My Makhzen and Me
From Wikipedia, the free encyclopedia
- February 20, 2012
| My Makhzen and Me | |
|---|---|
| Directed by | Nadir Bouhmouch |
| Music by | Eric Long |
Release date |
|
Running time | 43 minutes |
| Country | Morocco |
| Languages | English Arabic |
My Makhzen and Me is a 2012 documentary Moroccan film directed, produced and shot by Nadir Bouhmouch. The documentary was the first of its kind in Morocco, an unprecedented and direct critique of the Moroccan Makhzen, it portrayed the struggle of the pro-democracy February 20 youth Movement and made extensive use of footage shot by activists on telephones or home video cameras showing police violence at the demonstrations held throughout 2011 and early 2012.[1]

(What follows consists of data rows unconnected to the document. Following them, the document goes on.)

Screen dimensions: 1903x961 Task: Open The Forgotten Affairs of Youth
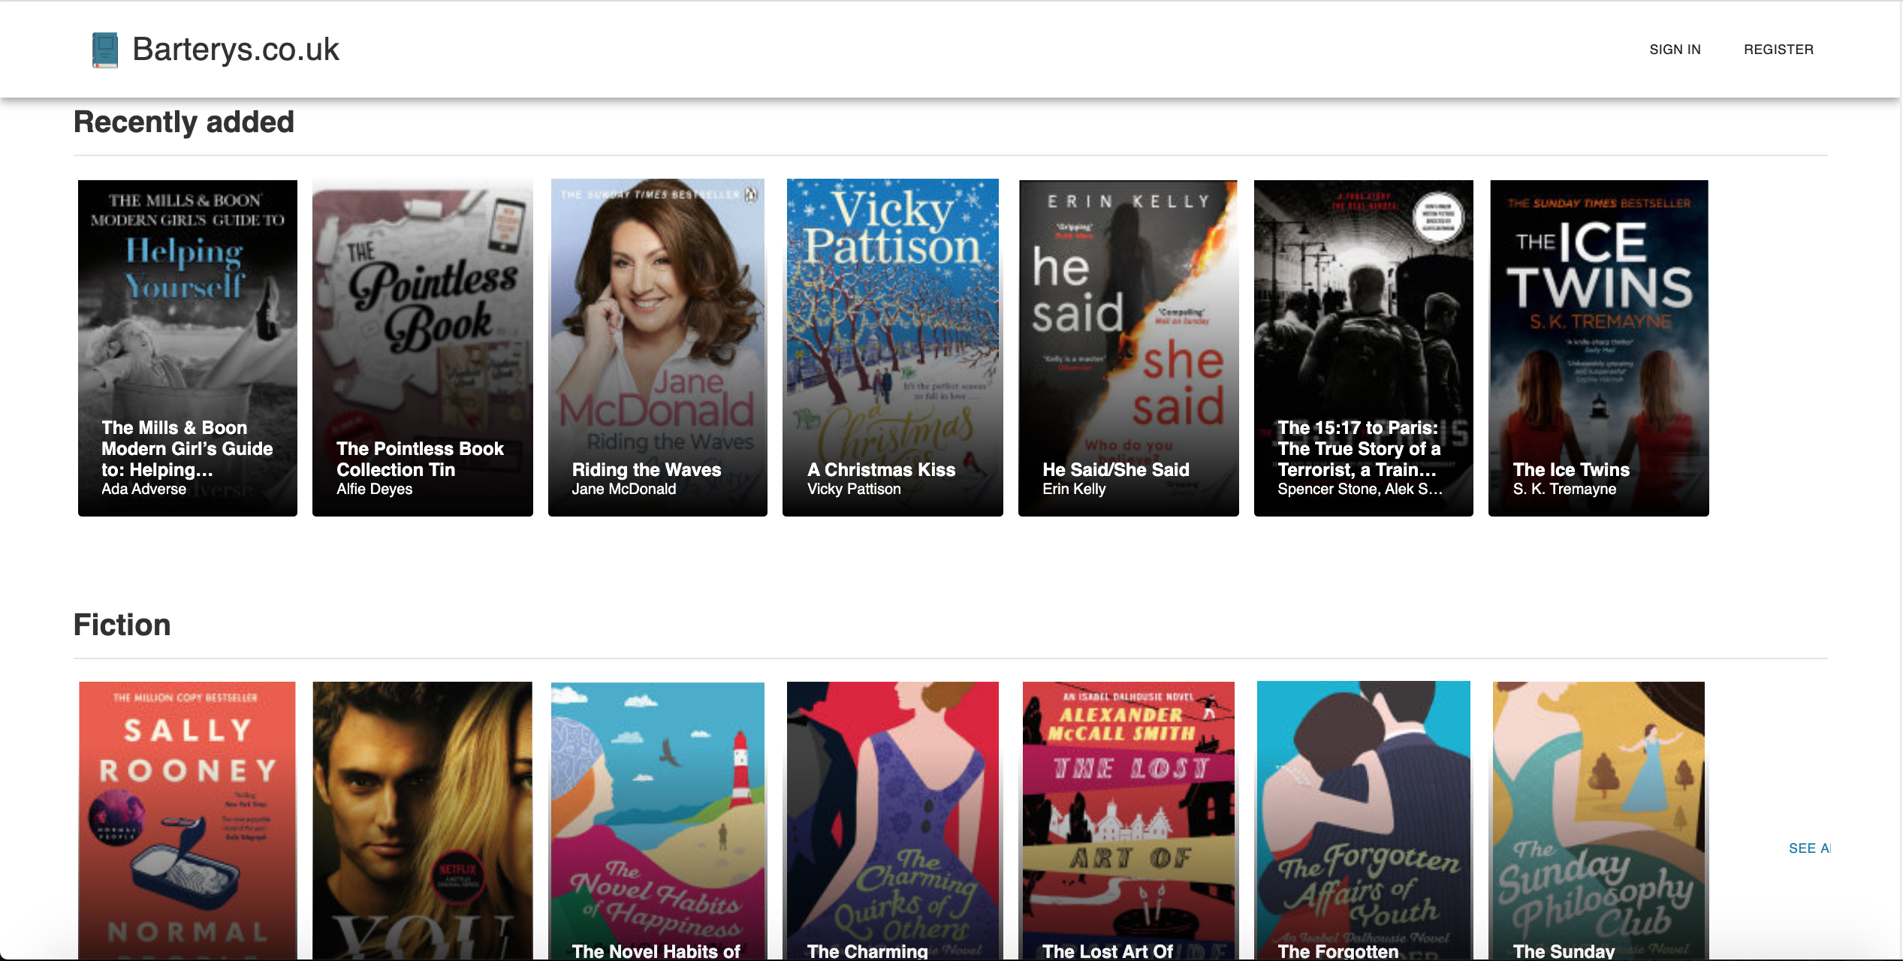(x=1363, y=818)
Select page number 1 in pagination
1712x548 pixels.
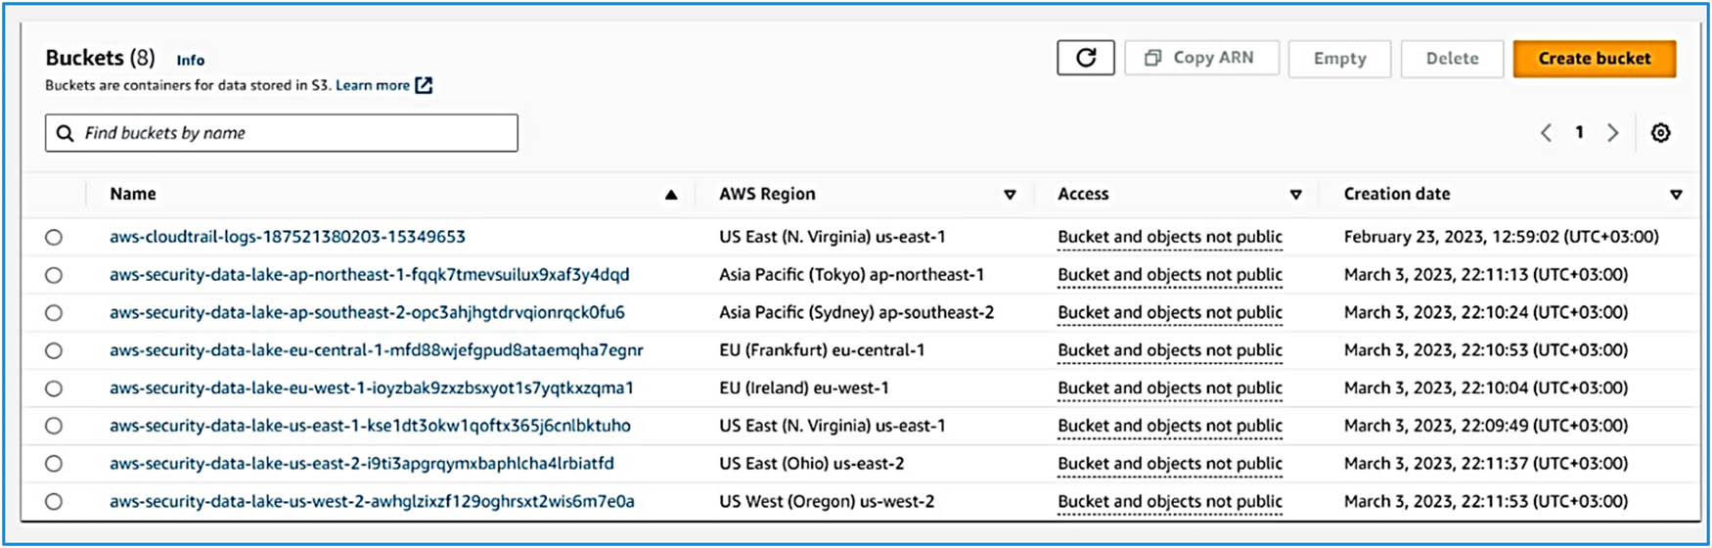1579,132
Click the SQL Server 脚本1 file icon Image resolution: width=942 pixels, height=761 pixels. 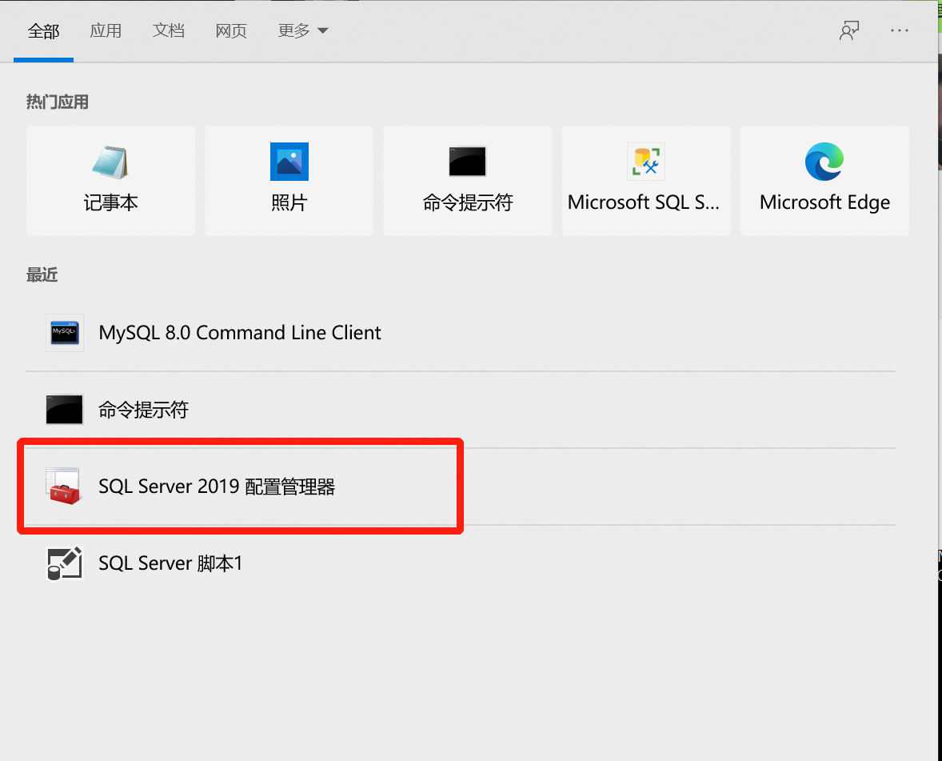[x=64, y=563]
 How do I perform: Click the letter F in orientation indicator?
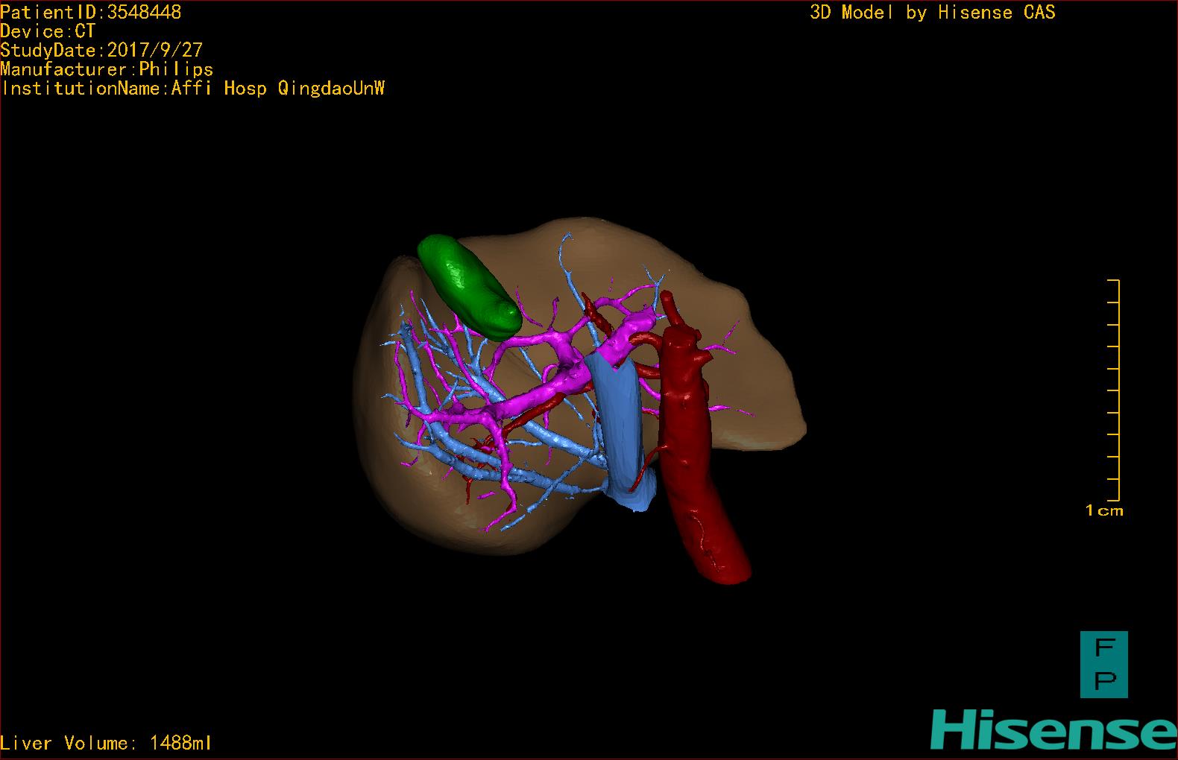click(1104, 648)
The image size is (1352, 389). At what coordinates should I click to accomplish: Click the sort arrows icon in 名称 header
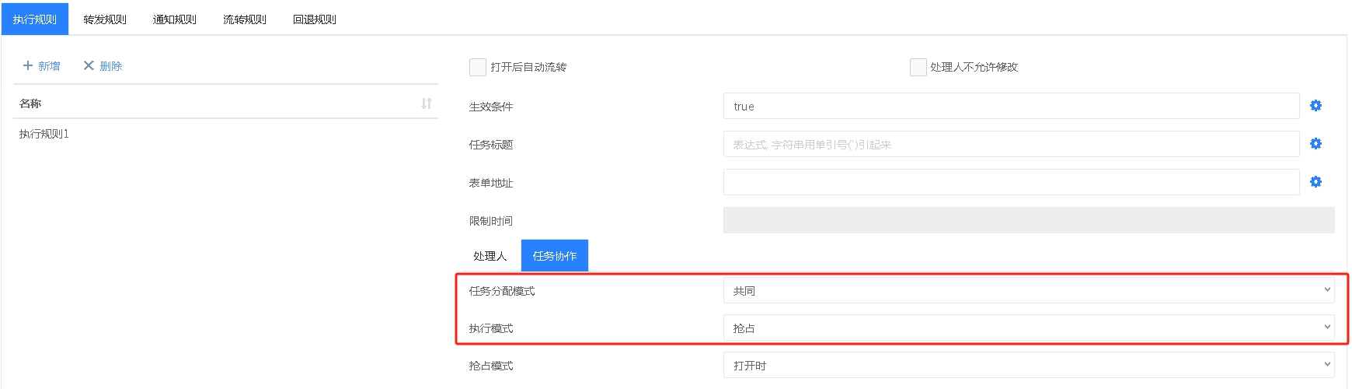point(427,103)
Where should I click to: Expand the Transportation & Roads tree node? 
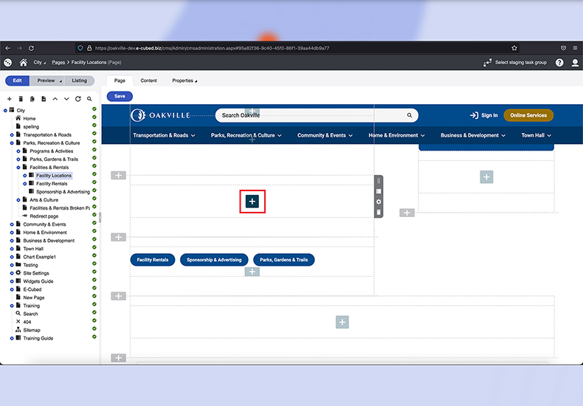(12, 135)
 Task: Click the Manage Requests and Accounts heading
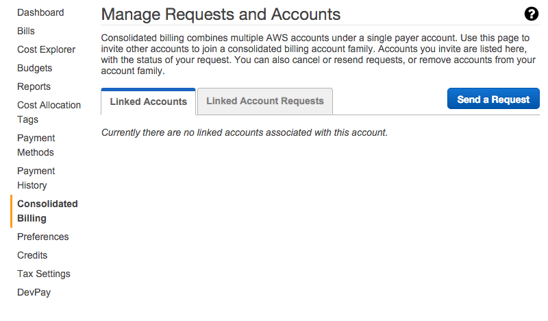point(221,14)
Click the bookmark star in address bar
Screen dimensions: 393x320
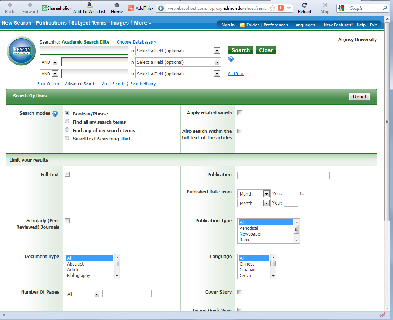point(272,8)
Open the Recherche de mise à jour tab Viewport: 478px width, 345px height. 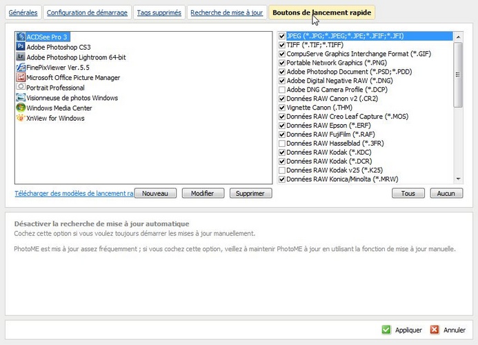(226, 12)
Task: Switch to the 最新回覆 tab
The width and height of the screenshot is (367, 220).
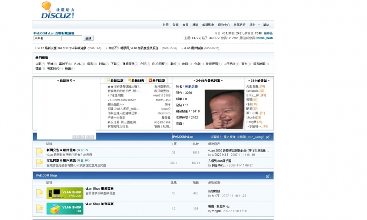Action: coord(137,80)
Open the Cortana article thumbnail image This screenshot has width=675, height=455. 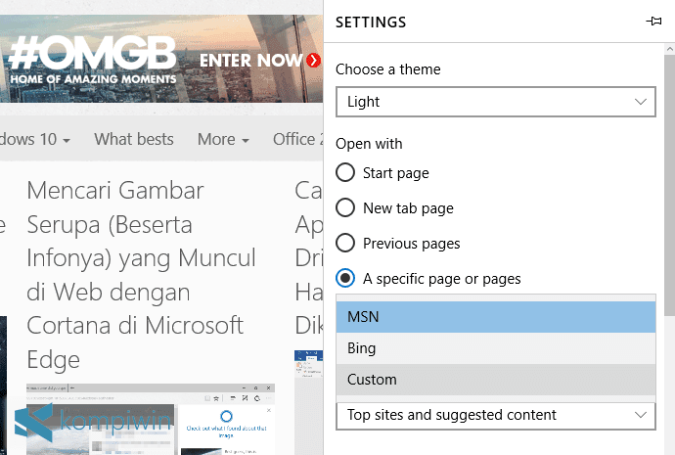[x=151, y=421]
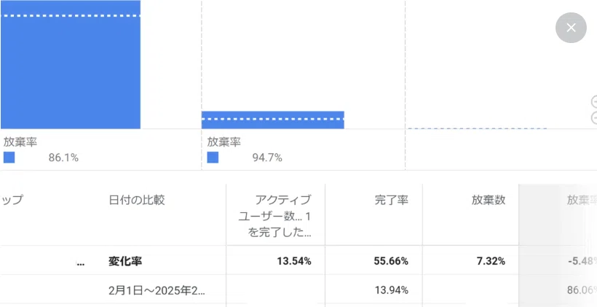
Task: Click the 94.7% abandonment rate value
Action: [x=267, y=158]
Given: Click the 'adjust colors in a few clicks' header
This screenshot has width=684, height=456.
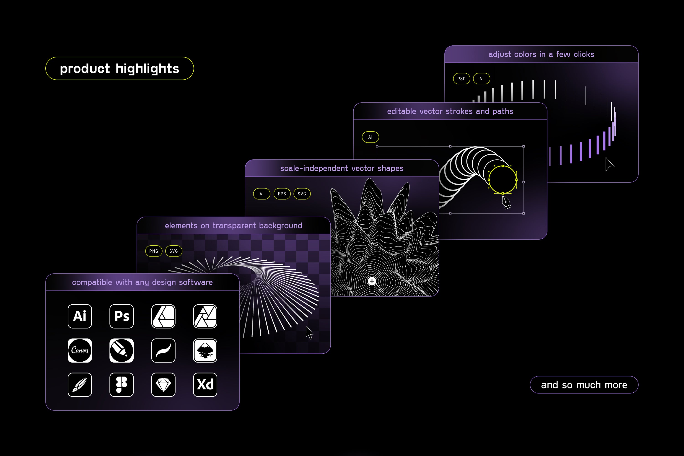Looking at the screenshot, I should pos(541,54).

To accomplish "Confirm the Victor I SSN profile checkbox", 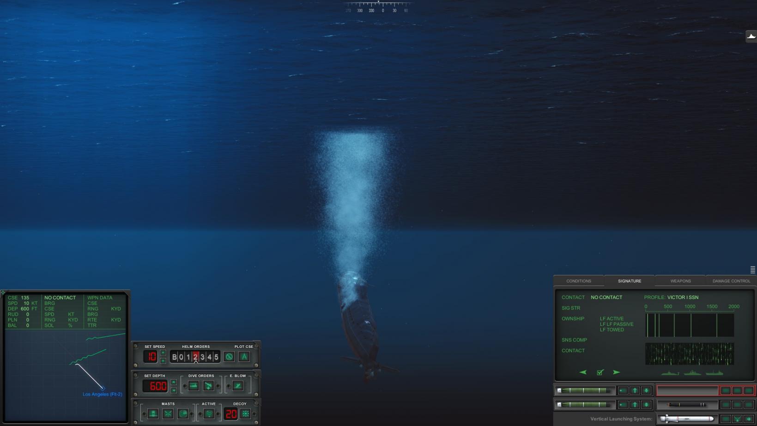I will (600, 372).
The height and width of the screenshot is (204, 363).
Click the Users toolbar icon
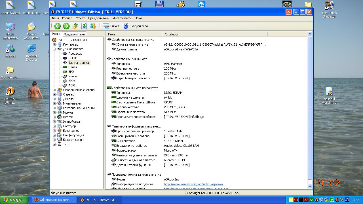tap(93, 26)
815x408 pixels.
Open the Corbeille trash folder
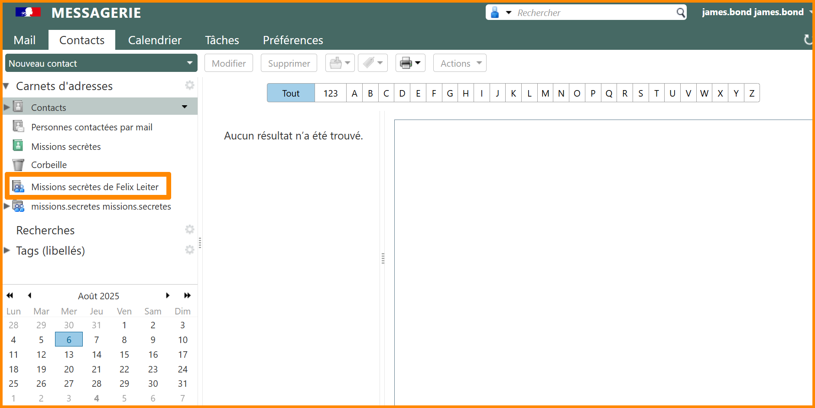point(49,165)
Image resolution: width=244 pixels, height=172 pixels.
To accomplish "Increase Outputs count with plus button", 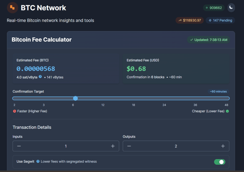I will pyautogui.click(x=223, y=146).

In the summer of 2011, Nadir Bouhmouch, a Moroccan student studying abroad returns to his home country and finds it in a state of turmoil. The uprisings in Tunisia and Egypt had spread to Morocco. Organized by a group of students called the February 20th movement, people were flooding the streets and demanding change. But the Makhzen (the ruling elite) refuses to abandon its grasp. Divided into several sections. the film investigates what initially gave birth to the revolt and the various obstacles it encounters on its struggle for democracy. The film makes use of several interviews but largely focuses on two young February 20 activists in Morocco's capital, Rabat.[2]
Production
The film was produced clandestinely with no shooting permits in what director Nadir Bouhmouch calls "an act of civil disobedience" against Morocco's state film institution, the Centre Cinematographique Marocain (CCM); and what he perceives as restrictive film censorship laws.[3] Bouhmouch worked on every aspect of the film except for music, as a result, the film cost less than US$200.[4]